I used my hip to push open the decrepit old door that led to the yard. Once outside, I gingerly placed the box in the shade, sat down next to it, and then peeled open its flaps. Inside was a crying, wobbly fawn, introduced to the world not more than an hour or two earlier, his umbilical cord still hanging from his belly.
I gazed into his enormous dark brown eyes and saw both confusion and fear. Thinking he’d like to stretch his legs, I plucked him from the box and placed him on the grass. He wobbled a lot, unable to find his footing. This only made him cry louder, more desperately.
This was the first time I had ever been close to a baby anything so young. Human moms, I knew, picked up their babies — providing warmth and touch — to comfort them, to let them know everything is okay. I looked down at the wobbling, crying fawn for a moment, and then scooped him up in my arms. Immediately, he stopped crying.
It felt as though I stood there for an hour with the fawn in my arms, waiting for someone to tell me what to do with him. I knew my director was looking for a place that would take him so he wouldn’t have to be euthanized. Under New York State law, wildlife hospitals aren’t allowed to do anything beyond providing basic first aid to deer, who are considered a nuisance species in the state. This means no long-term care, and certainly no rearing of orphaned fawns. Despite this, some rehabbers and clinics skirt the law.
Finally, my director came outside. She told me she had found someone to take in the fawn and then explained what had happened. The woman and her son were hiking in the park near the location of our hospital. They saw the baby and his mother off a trail in a clearing. When they approached, the mother bolted. They called the park staff to come and help. The park ranger, unsure of what to do, boxed the baby and brought him to our hospital.
Exactly what — as in the case of the baby bison but also any other uninjured baby animal — you are not supposed to do. While mothers may temporarily leave their babies if humans approach, they almost always come back. In some cases, such as with rabbits, mothers routinely leave their young unsupervised when looking for food or defending their territory. The best thing you can do for animals is to know what to do: If you find a baby that seems healthy (i.e., not bleeding or lifeless), let it be. Come back several hours later if you are concerned. See if mom has swooped, hopped, or trotted back to baby.

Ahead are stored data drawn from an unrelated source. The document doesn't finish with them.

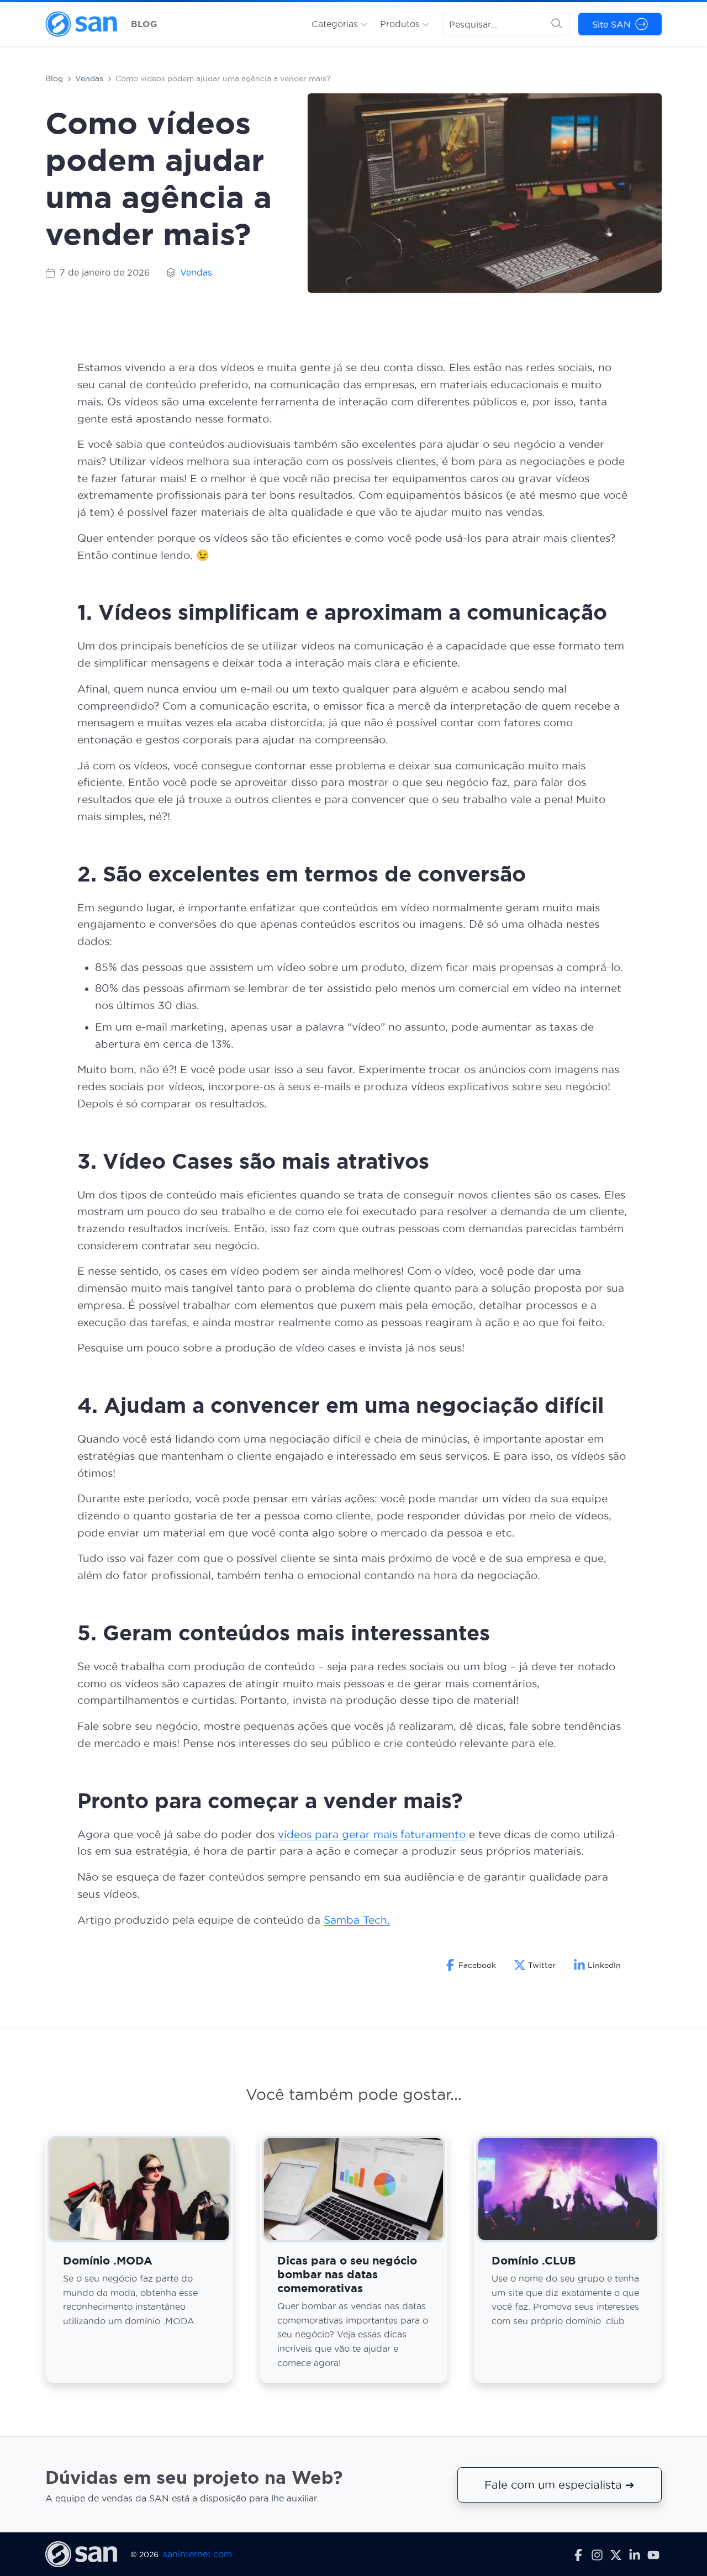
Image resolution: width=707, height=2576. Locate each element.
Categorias (336, 24)
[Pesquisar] (556, 24)
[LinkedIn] (634, 2554)
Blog (54, 78)
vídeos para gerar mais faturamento (372, 1834)
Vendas (89, 78)
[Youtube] (653, 2554)
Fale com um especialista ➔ (559, 2485)
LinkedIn (604, 1965)
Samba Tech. (357, 1920)
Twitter (542, 1965)
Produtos (401, 24)
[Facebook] (578, 2554)
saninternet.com (197, 2554)
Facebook (477, 1965)
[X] (616, 2554)
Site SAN (611, 24)
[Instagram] (597, 2554)
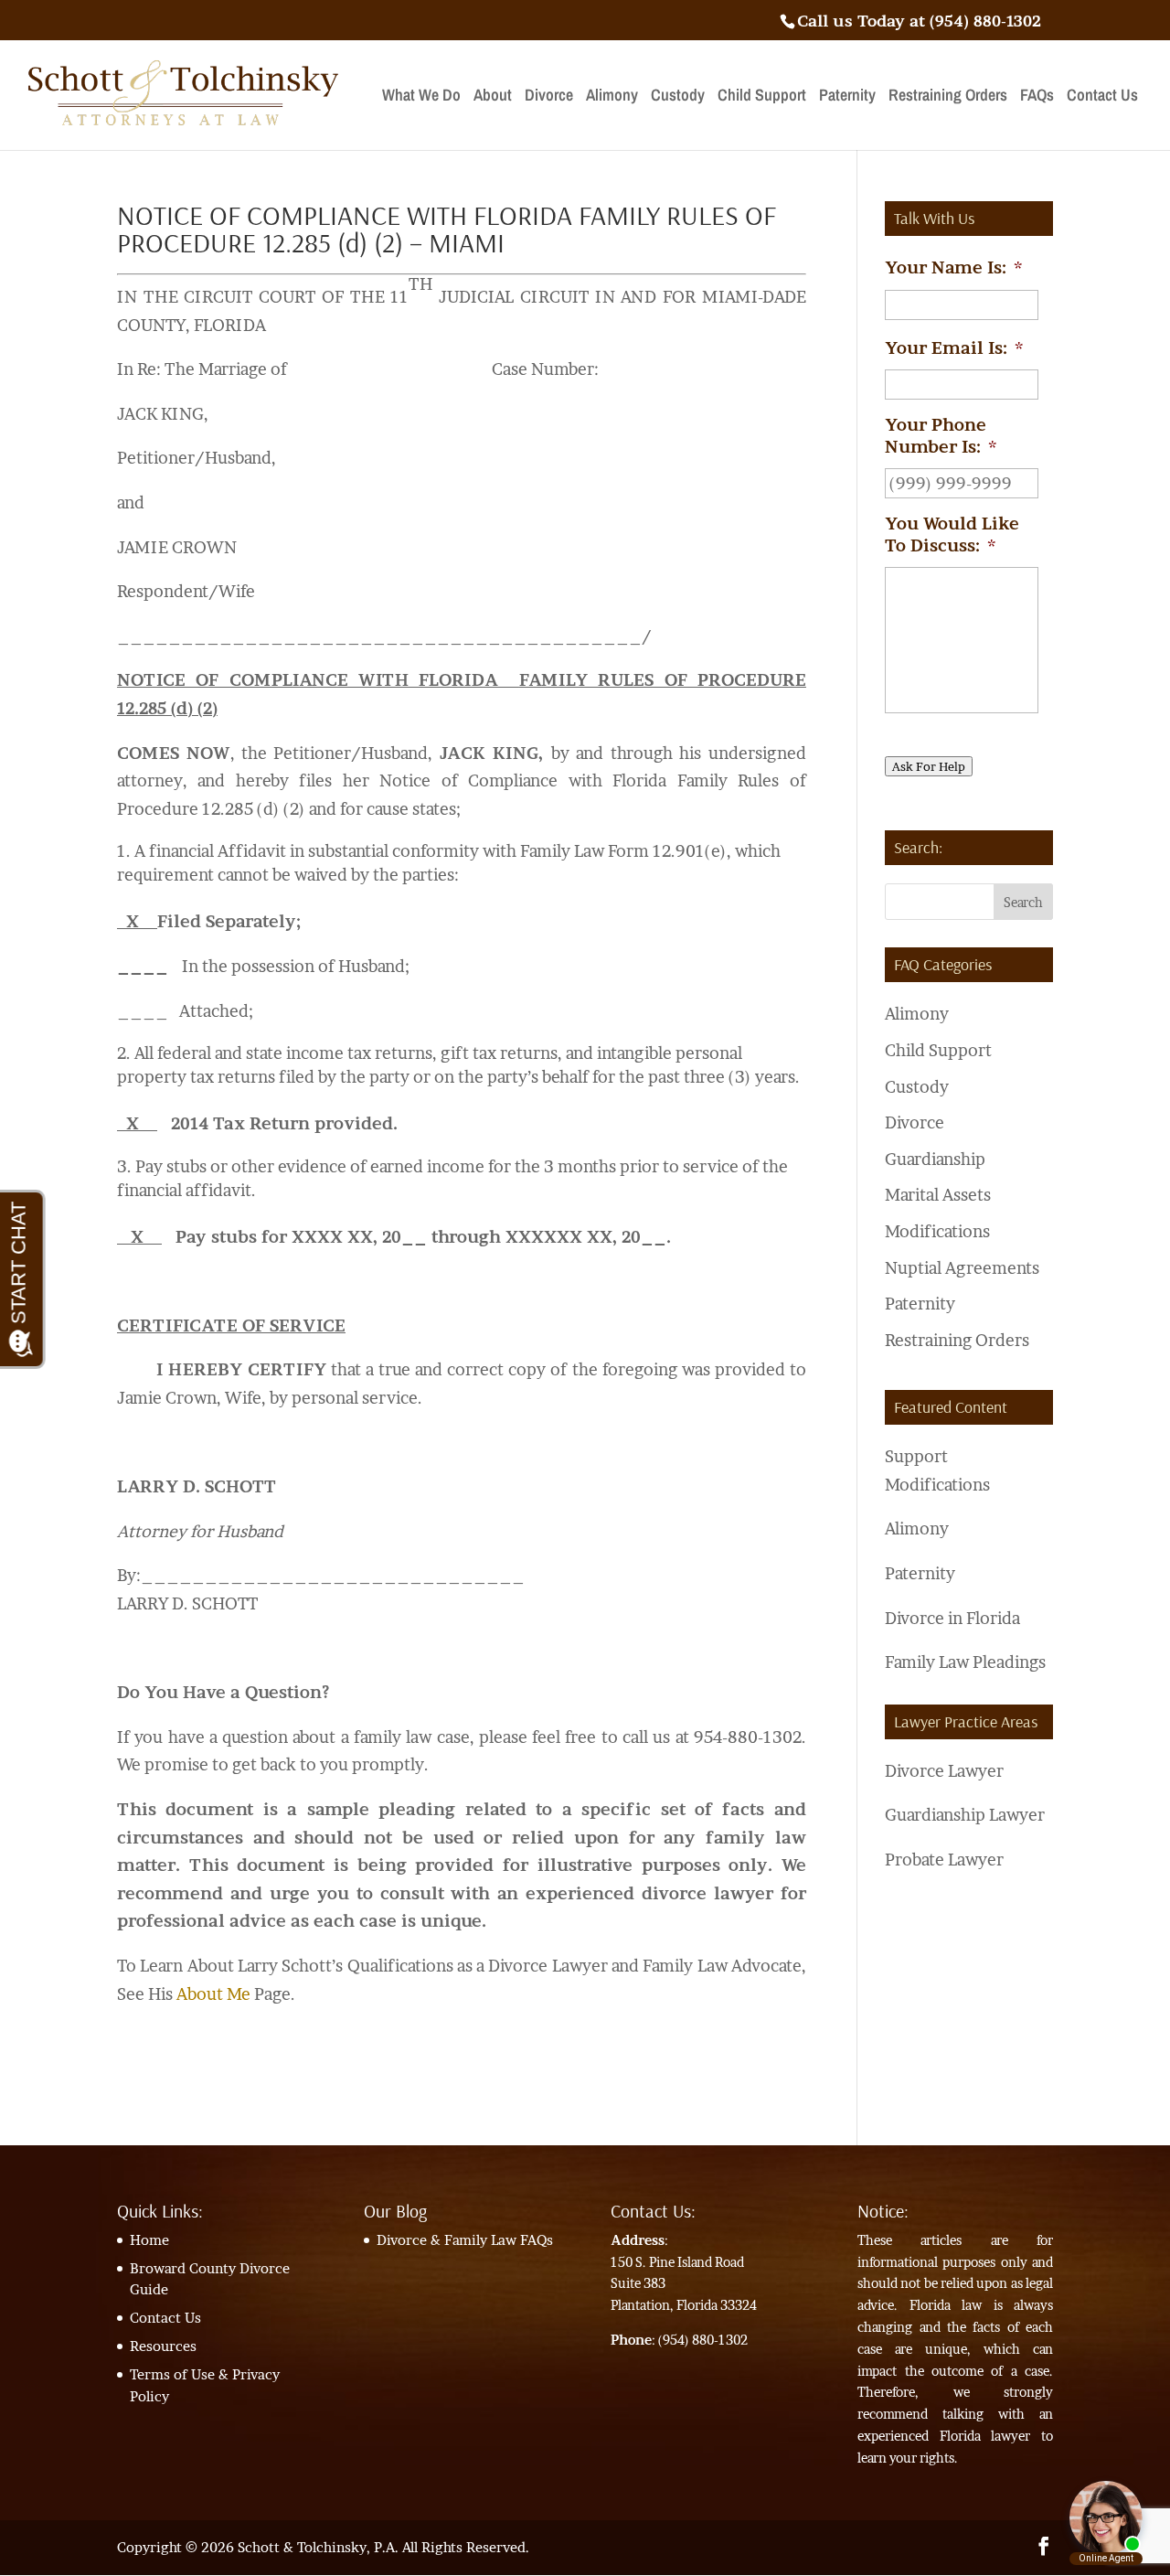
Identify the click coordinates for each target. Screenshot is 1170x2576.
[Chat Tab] (585, 1288)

On occasion, mother animals do abandon their babies. We will likely never know if this was the case for the baby bison at Yellowstone. It’s possible, as park rangers posited, that his mother might have purposely left him. More likely, however, it appears human intervention is to blame for scaring off mama bison. Rangers opted against placing the baby with a rehabber because it would be costly — requiring a quarantine facility to house the baby bison for a lengthy period of time while determining whether or not the bison carried brucellosis, a disease that can cause mother bison, elk, and cows to miscarry. Supposedly without an alternative, Yellowstone park rangers killed him.
Unlike the bison, we didn’t euthanize the newborn fawn that day. But I never did find out what happened to him. My director, visibly infuriated by the situation, never again brought it up. And, not wanting to upset her, I never asked.

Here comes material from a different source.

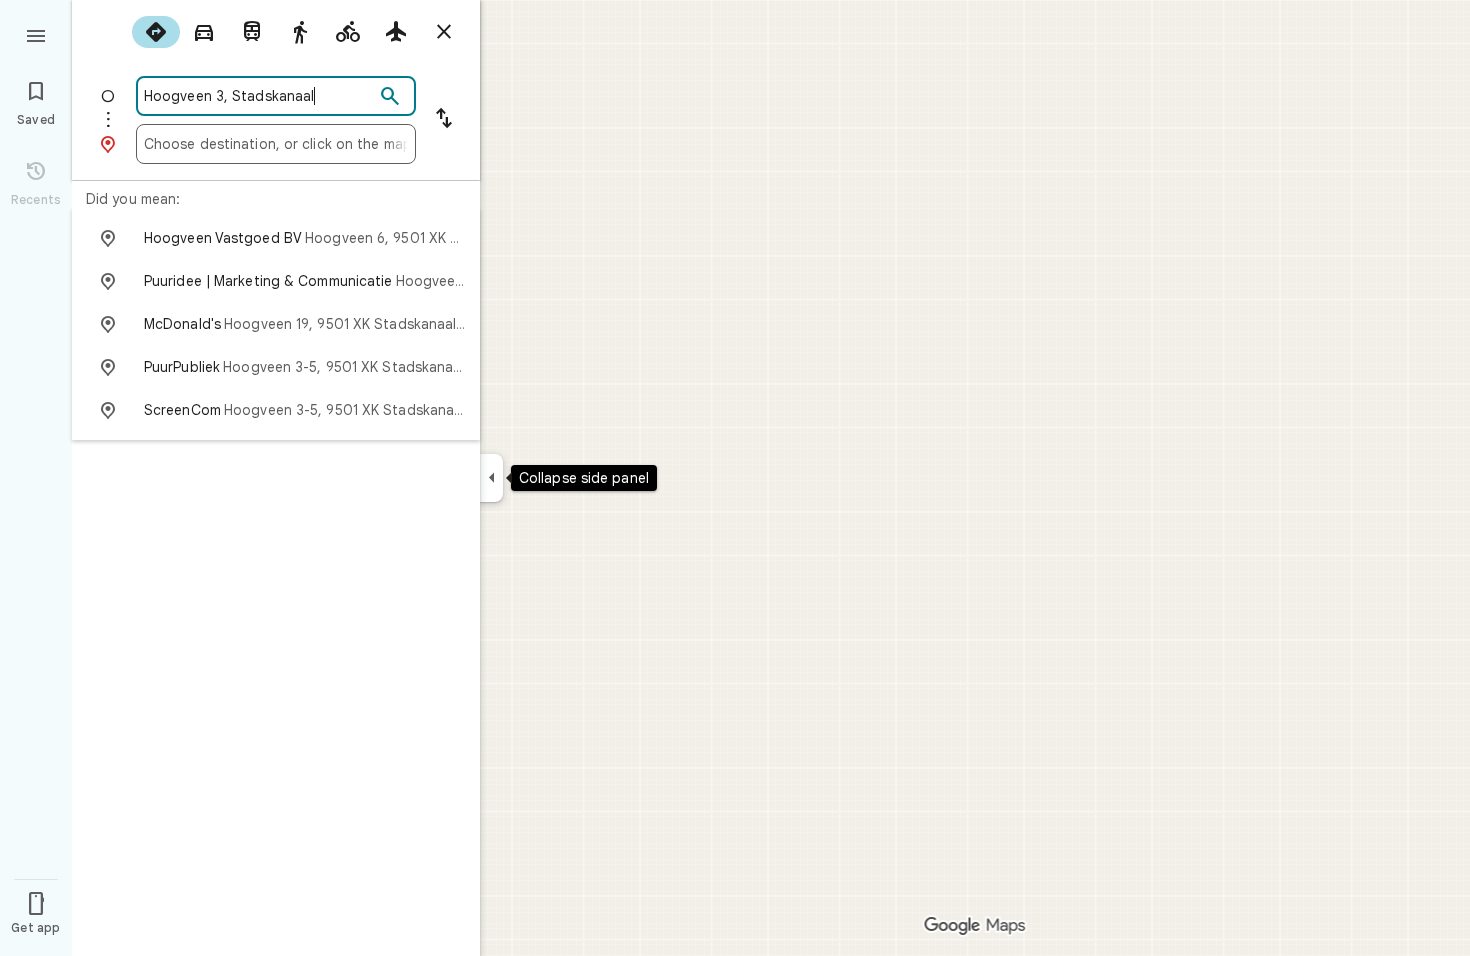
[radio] (156, 32)
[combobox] (259, 96)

The baby bison and newborn fawn led vastly different lives: One lived in a national park on the West Coast, the other in a state park on the East Coast; one had been put directly into the trunk of a vehicle, the other into a cardboard box; one was shot, the other was spared. Yet, they share a similar life experience in that humans’ empathetic impulses to help them survive radically altered the outcome of their lives. Helping other animals is more than a matter of stepping forward; the most compassionate response sometimes requires that we step back.